God has revealed the only means by
which we can enter into relationship with God.
Dependent on God's initiative, we can only know and
respond to God's intentions for us through what God
reveals to us. Throughout history God's self-disclosure
has come to many people who were open and receptive to
God's revelation. Through their experiences and their
writings, these specially chosen people recorded God's
nature and purposes based on the interactions they had
with God. While those records are helpful and insightful,
they could not adequately and decisively reveal God's
full nature as a personal God who is actively engaged in
creation and is working for intimate relationship with
us, his creatures.
To reveal himself, God chose one special
person, fully human yet perfectly representing and
revealing all that God is. That person was Jesus Christ,
a man born through God's special intervention over 2,000
years ago. The God that Jesus embodied and revealed is a
loving Father who loves all people. Indeed, so radically
different is God's love and the grace that God offered
through Jesus that those with preconceived notions of God
and his ways rejected Jesus and in the end put him to
death. God allowed that death because it demonstrated the
full extent of God's love and had the power to convey
God's grace to all who would accept it. God confirmed the
life, ministry, and death of Jesus by raising Jesus from
the dead and setting him up as the eternal mediator
between God and humanity.
The account of Jesus' life, death, and
resurrection is recorded in the Bible, a book that
contains the helpful and insightful experiences of Jesus'
forerunners as well as the powerful testimonies of his
immediate followers. Through his continuing spiritual
presence in the world, the message of the Bible continues
to reveal God and his intentions for humanity and all
creation.
How can you enter into
relationship with God? While the means for entering
into relationship with God is as simple as ABC, the
radical transformation of your life that results from
your encounter with God's grace will require a lifetime
to express. Relationship with God is not merely some
transaction that suddenly changes your status; it is a
call to become a learner, a follower, a disciple of Jesus
Christ. It is an encounter with such a gracious love that
it compels, yes even demands, a reorientation of your
life from self to God and others. Here is the simple
process to begin that journey.
Accept that
you cannot in your own power save yourself. You are far
from God. Your life is empty and fruitless without him.

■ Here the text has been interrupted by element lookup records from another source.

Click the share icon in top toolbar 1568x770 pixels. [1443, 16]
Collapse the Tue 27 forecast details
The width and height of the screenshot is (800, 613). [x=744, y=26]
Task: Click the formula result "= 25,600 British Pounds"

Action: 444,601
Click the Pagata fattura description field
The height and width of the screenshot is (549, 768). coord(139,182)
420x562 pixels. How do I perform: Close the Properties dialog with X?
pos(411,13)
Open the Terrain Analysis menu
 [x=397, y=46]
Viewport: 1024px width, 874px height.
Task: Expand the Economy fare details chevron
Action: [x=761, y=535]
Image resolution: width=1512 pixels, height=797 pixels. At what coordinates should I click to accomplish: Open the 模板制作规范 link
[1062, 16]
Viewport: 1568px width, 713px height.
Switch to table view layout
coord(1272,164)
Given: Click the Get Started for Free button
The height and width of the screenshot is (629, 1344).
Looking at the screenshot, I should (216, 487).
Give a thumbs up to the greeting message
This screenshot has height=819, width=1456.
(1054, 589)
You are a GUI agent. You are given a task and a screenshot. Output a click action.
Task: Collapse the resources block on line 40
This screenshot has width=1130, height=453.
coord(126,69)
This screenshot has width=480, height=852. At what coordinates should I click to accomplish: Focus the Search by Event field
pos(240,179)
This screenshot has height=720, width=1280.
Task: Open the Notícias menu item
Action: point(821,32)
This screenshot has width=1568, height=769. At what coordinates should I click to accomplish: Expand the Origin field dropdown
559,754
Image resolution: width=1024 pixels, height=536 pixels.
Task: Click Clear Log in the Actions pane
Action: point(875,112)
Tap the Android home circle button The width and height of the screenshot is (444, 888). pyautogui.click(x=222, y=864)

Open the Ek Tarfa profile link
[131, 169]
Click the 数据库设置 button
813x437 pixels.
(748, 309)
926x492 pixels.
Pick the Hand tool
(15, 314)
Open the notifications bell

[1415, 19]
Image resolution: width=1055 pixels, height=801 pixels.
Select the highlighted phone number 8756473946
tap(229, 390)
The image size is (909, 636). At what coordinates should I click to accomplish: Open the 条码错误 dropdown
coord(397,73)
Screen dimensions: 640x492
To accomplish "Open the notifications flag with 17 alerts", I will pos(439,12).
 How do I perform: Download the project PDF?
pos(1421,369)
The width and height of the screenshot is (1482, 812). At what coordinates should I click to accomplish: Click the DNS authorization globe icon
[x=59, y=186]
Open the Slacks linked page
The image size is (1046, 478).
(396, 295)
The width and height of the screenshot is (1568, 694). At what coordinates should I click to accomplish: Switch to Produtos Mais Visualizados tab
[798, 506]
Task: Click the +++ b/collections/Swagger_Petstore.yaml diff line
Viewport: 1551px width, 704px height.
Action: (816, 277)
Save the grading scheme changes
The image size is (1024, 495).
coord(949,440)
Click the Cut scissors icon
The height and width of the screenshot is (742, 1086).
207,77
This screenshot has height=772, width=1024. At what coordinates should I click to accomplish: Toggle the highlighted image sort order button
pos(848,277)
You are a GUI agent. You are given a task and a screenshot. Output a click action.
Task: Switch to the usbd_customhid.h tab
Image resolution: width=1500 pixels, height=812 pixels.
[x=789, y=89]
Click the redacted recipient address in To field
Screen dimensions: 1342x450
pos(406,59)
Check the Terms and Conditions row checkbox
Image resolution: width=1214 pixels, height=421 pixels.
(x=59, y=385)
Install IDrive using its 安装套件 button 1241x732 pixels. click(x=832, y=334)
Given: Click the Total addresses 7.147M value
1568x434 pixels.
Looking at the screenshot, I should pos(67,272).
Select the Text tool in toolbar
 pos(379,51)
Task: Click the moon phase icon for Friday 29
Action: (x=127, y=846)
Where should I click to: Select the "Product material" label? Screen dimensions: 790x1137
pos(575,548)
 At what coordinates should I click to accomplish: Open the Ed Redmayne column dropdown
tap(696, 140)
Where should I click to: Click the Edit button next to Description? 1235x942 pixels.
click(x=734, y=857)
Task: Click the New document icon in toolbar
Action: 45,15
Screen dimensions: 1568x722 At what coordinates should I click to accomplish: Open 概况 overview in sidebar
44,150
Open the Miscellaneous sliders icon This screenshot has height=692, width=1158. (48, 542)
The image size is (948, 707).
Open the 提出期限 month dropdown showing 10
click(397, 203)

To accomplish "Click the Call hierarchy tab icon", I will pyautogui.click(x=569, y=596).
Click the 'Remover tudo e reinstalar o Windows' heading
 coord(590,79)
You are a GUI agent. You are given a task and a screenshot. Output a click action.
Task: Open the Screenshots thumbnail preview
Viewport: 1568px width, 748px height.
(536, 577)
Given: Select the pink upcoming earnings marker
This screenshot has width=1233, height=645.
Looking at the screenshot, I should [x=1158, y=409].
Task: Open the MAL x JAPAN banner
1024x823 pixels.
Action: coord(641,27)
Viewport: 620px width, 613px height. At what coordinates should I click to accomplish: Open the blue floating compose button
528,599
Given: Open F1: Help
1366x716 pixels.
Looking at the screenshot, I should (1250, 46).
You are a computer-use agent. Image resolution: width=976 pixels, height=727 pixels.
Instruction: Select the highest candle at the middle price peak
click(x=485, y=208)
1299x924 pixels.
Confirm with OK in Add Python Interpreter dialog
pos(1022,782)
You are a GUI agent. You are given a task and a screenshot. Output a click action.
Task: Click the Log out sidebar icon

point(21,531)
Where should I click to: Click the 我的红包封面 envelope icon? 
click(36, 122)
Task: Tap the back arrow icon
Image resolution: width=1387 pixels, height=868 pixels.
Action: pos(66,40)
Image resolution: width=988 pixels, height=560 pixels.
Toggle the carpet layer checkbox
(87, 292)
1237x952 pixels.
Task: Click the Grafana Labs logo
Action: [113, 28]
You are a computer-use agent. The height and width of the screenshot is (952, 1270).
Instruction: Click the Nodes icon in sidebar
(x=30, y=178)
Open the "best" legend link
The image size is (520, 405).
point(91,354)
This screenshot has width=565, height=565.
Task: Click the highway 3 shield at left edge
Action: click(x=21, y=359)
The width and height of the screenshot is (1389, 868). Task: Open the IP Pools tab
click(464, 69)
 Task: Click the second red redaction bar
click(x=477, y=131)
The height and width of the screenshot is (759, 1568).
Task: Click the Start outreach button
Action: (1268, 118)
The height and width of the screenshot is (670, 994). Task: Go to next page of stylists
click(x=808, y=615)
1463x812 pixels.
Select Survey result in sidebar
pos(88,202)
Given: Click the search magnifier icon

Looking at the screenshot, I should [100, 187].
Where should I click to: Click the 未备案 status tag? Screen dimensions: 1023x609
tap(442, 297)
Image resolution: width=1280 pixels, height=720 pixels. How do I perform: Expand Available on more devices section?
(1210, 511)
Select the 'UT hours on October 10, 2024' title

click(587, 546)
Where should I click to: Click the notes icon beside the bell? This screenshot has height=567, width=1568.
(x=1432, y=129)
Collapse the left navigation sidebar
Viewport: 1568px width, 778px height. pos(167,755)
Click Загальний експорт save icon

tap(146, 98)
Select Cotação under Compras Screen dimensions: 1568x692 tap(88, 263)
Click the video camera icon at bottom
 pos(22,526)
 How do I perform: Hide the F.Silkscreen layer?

You know that you do things everyday that are the
opposite of the loving, unselfish person God created you
to be. You must look to God for your salvation.
Believe that
God has provided a way for you to be saved through Jesus
Christ. Believe that God loves you so much that he took
the initiative to reveal himself fully and completely
through Jesus. Believe that through Jesus' life,
ministry, death, and resurrection God provides a way for
you to know him personally and intimately. Believe that
God has removed all barriers that separate you from him
and has provided a way for you to have abundant life now
and life with him beyond death.
Confess your
faith in God through Jesus Christ. Become a learner, a
follower of Jesus. Share your experience with others.
Make your confession public by following Jesus' example
in baptism and aligning yourself with other believers in
whose fellowship you can grow and be strengthened in your
faith. Commit your life to loving and sacrificial service
to God and to other people.
Perhaps you began reading this without knowing
the direction this page was going. Maybe you are confused
and have lots of questions about what you have read. Maybe
you are repulsed by the idea that a stock market Web site
would even have a spiritual focus and concern. What you have
read is an invitation to dialogue. Feel free to correspond
with me. Share your reactions. Disclose your concerns.
Convey your decisions. Reflect on why you have reacted as
you have. I hope some truth, some basic understanding of the
underlying values that are necessary to balance life, will
have touched you and stirred you to thought, reflection,
prayer, or decision. Mostly I hope that you will find the
purpose and meaning that have sustained my life in good
times and bad through faith in Jesus Christ.